Your objective ->
All lines below must be repeated exactly, with the pictures omitted.
=== Section Start ===
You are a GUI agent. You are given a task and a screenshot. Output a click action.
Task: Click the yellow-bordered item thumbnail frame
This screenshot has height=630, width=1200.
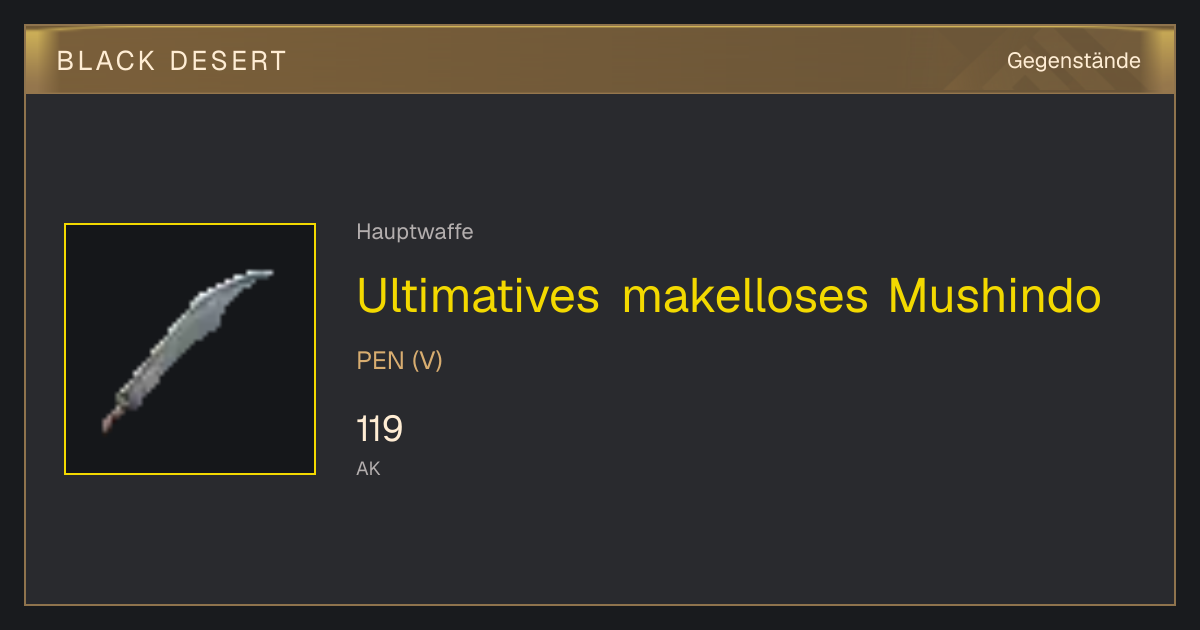click(x=190, y=349)
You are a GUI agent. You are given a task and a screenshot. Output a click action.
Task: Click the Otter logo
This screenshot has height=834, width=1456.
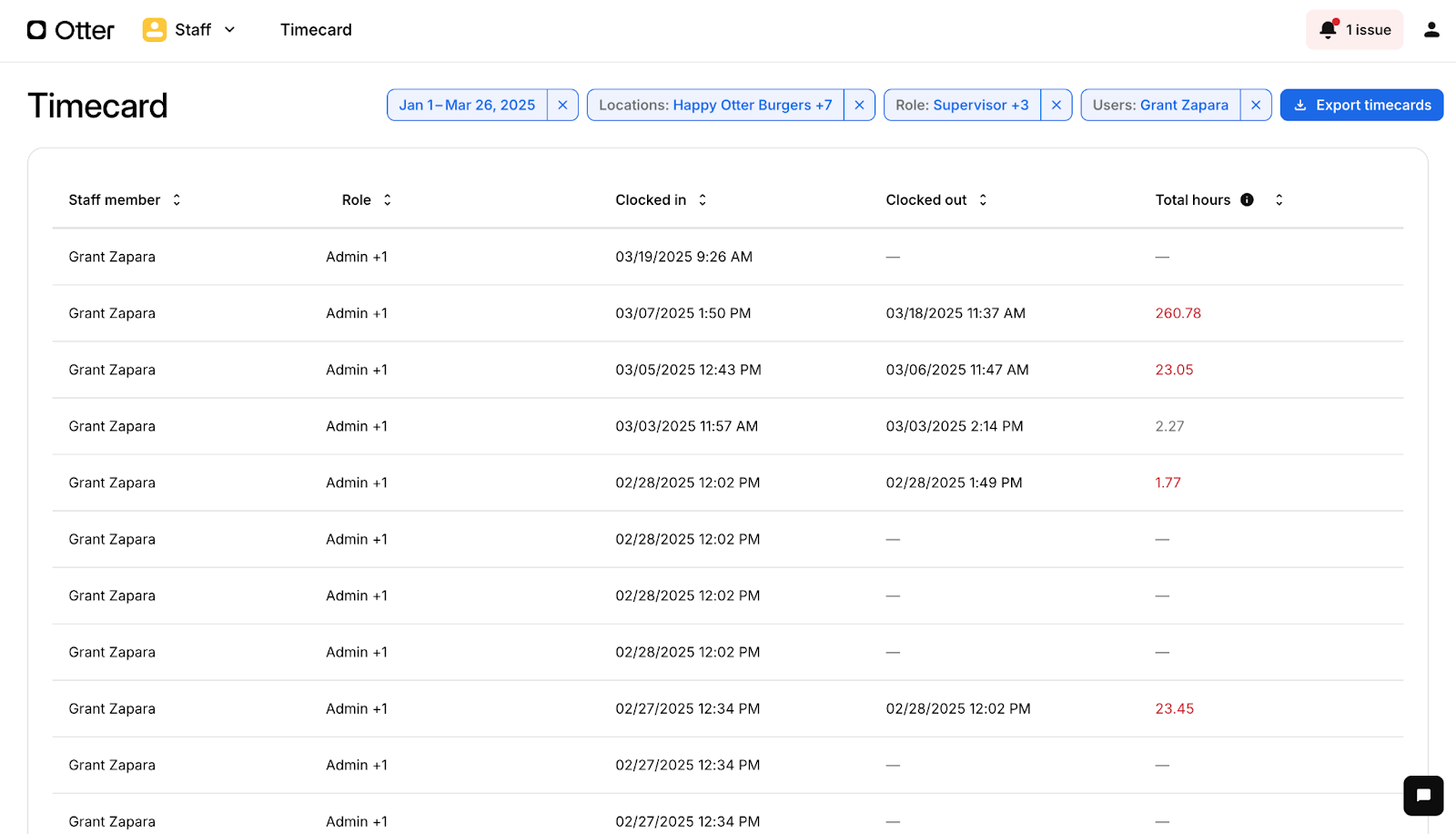click(x=70, y=30)
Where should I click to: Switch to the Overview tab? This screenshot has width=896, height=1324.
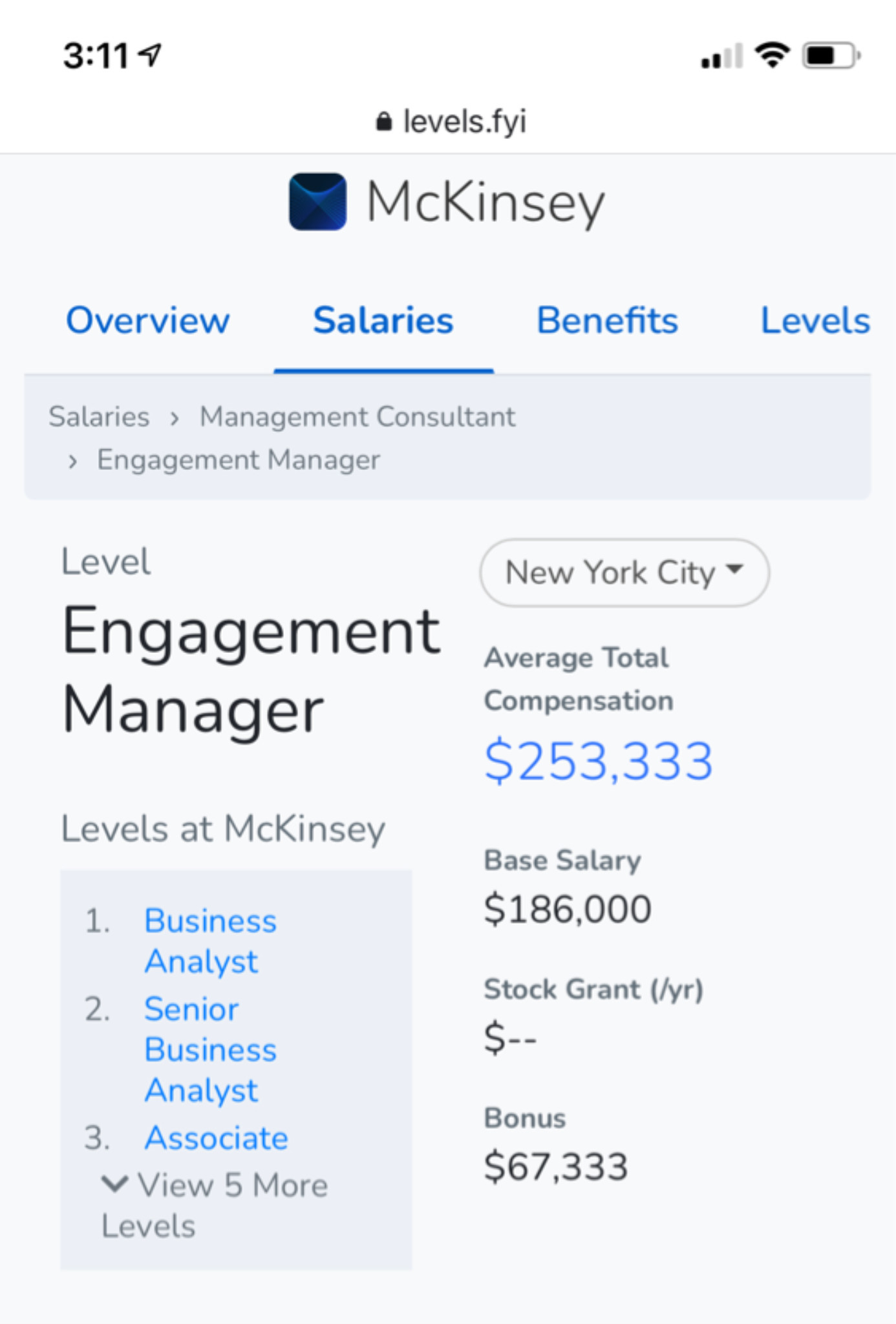[148, 321]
=== Section End ===
Answer section ->
You are a GUI agent. You are given a task and a screenshot. Output a click action.
Task: Click the yellow-bordered item thumbnail frame
This screenshot has height=630, width=1200.
click(x=190, y=349)
You are a GUI agent. You are given a task and a screenshot. Output a click action.
Task: Click the Otter logo
This screenshot has height=834, width=1456.
click(x=70, y=30)
Where should I click to: Switch to the Overview tab? This screenshot has width=896, height=1324.
[148, 321]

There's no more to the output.